To do:
Starting with the first line and ending with the last, copy the entries word for word.

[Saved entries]
────────────────

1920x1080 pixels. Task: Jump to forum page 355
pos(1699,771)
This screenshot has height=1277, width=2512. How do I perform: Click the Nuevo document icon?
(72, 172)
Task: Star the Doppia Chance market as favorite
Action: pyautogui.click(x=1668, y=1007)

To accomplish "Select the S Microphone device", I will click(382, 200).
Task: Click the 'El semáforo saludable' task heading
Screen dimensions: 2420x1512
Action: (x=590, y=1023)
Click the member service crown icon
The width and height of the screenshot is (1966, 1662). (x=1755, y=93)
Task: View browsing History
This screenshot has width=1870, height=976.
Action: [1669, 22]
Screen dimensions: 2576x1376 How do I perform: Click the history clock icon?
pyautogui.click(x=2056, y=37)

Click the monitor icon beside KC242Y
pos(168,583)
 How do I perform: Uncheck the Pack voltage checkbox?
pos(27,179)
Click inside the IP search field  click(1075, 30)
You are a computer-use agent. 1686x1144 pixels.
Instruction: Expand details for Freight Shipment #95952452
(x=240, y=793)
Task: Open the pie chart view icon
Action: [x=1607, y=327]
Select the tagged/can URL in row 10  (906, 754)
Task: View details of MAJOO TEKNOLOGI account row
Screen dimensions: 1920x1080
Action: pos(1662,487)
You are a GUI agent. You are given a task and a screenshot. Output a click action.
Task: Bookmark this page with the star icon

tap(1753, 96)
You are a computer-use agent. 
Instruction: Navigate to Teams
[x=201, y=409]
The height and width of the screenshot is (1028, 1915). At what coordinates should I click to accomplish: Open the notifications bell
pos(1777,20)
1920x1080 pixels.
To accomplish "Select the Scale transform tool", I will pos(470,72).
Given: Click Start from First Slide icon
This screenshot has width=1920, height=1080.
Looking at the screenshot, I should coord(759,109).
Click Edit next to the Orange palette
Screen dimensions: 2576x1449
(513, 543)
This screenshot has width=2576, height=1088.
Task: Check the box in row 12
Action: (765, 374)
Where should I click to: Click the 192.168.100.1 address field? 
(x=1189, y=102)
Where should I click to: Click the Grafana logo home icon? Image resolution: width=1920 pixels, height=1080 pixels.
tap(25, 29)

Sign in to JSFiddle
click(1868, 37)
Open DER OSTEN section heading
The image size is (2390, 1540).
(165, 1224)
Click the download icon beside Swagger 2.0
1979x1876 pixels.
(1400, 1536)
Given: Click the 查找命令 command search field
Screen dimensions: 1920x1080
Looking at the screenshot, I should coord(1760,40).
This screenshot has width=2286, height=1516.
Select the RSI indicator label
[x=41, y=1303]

────────────────

Response below:
1920x1080 pixels. Task: Jump to forum page 355
pos(1699,771)
This screenshot has height=1277, width=2512. How do I perform: Click the Nuevo document icon?
(72, 172)
Task: Star the Doppia Chance market as favorite
Action: pyautogui.click(x=1668, y=1007)

To accomplish "Select the S Microphone device", I will click(382, 200).
Task: Click the 'El semáforo saludable' task heading
Screen dimensions: 2420x1512
Action: (x=590, y=1023)
Click the member service crown icon
The width and height of the screenshot is (1966, 1662). (x=1755, y=93)
Task: View browsing History
This screenshot has width=1870, height=976.
Action: [1669, 22]
Screen dimensions: 2576x1376 How do I perform: Click the history clock icon?
pyautogui.click(x=2056, y=37)

Click the monitor icon beside KC242Y
pos(168,583)
 How do I perform: Uncheck the Pack voltage checkbox?
pos(27,179)
Click inside the IP search field  click(1075, 30)
You are a computer-use agent. 1686x1144 pixels.
Instruction: Expand details for Freight Shipment #95952452
(x=240, y=793)
Task: Open the pie chart view icon
Action: [x=1607, y=327]
Select the tagged/can URL in row 10  (906, 754)
Task: View details of MAJOO TEKNOLOGI account row
Screen dimensions: 1920x1080
Action: pos(1662,487)
You are a GUI agent. You are given a task and a screenshot. Output a click action.
Task: Bookmark this page with the star icon

tap(1753, 96)
You are a computer-use agent. 
Instruction: Navigate to Teams
[x=201, y=409]
The height and width of the screenshot is (1028, 1915). At what coordinates should I click to accomplish: Open the notifications bell
pos(1777,20)
1920x1080 pixels.
To accomplish "Select the Scale transform tool", I will pos(470,72).
Given: Click Start from First Slide icon
This screenshot has width=1920, height=1080.
Looking at the screenshot, I should coord(759,109).
Click Edit next to the Orange palette
Screen dimensions: 2576x1449
(513, 543)
This screenshot has width=2576, height=1088.
Task: Check the box in row 12
Action: (765, 374)
Where should I click to: Click the 192.168.100.1 address field? 
(x=1189, y=102)
Where should I click to: Click the Grafana logo home icon? Image resolution: width=1920 pixels, height=1080 pixels.
tap(25, 29)

Sign in to JSFiddle
click(1868, 37)
Open DER OSTEN section heading
The image size is (2390, 1540).
(165, 1224)
Click the download icon beside Swagger 2.0
1979x1876 pixels.
(1400, 1536)
Given: Click the 查找命令 command search field
Screen dimensions: 1920x1080
Looking at the screenshot, I should coord(1760,40).
This screenshot has width=2286, height=1516.
Select the RSI indicator label
[x=41, y=1303]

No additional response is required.